=== Begin Enclosure ===

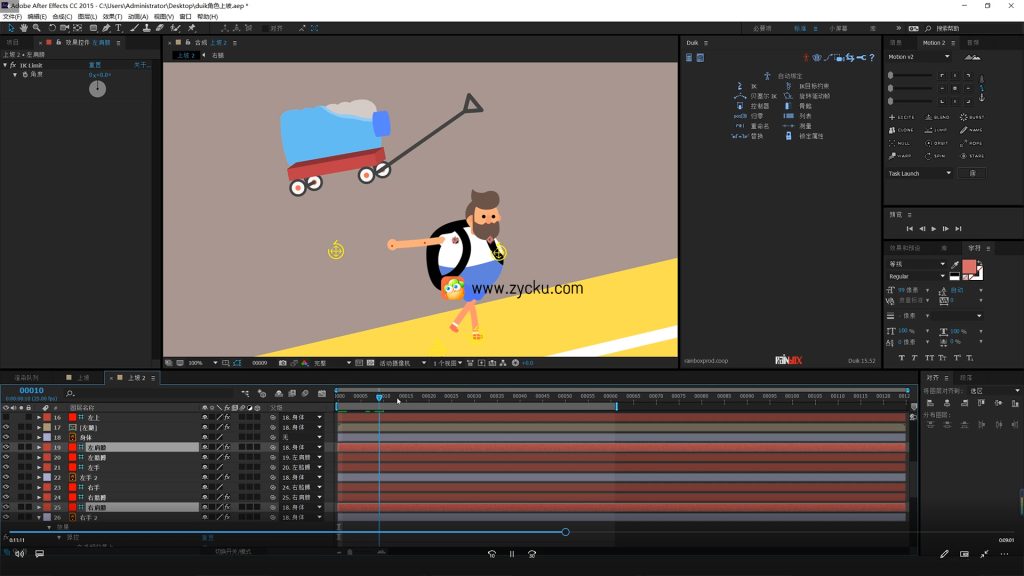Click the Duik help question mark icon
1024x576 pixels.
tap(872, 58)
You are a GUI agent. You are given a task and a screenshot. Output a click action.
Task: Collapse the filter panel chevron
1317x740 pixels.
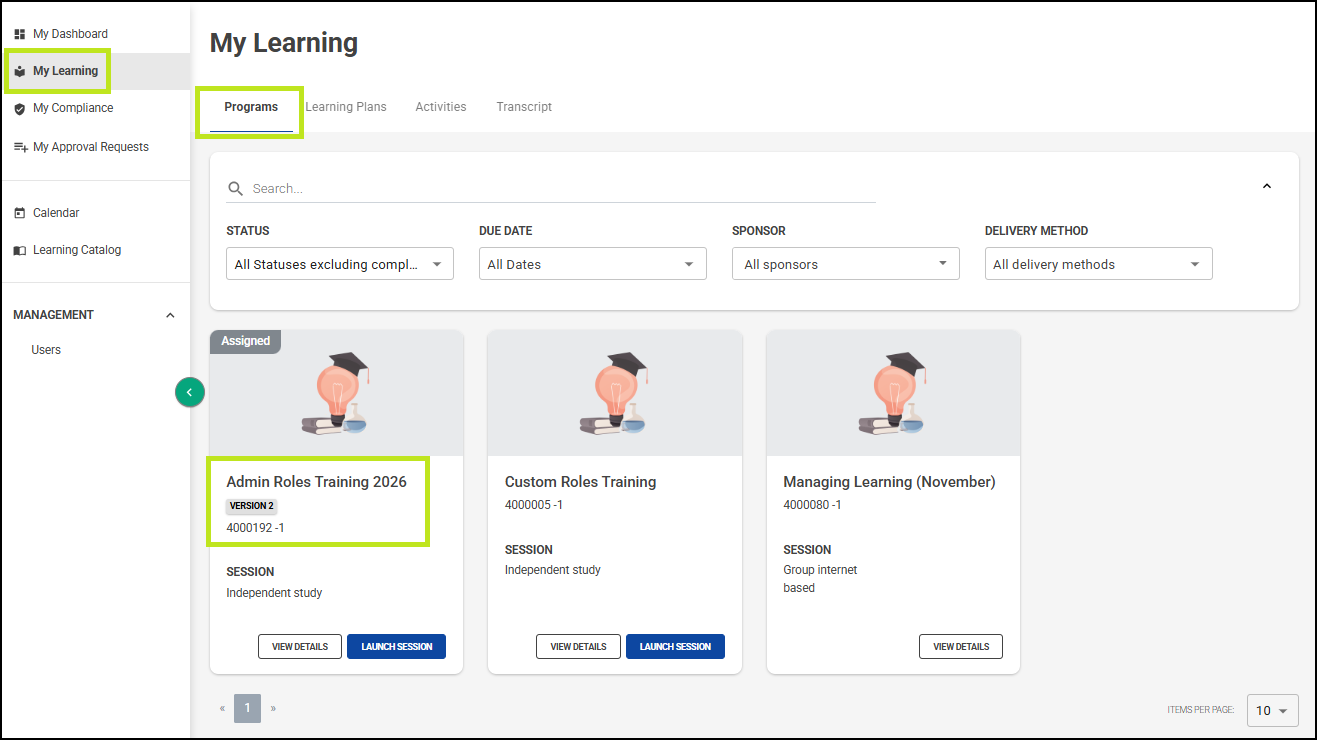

=== End Enclosure ===
=== Begin Enclosure ===

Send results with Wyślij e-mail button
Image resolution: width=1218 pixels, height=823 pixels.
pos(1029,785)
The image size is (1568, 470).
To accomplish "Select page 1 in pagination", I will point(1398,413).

=== End Enclosure ===

_Instructions for the task_
Find the line with "Task: Collapse the filter panel chevron" in the material above. Reproduce it and each line after it up to and including the line with "1317x740 pixels.".

_Answer area_
Task: Collapse the filter panel chevron
1317x740 pixels.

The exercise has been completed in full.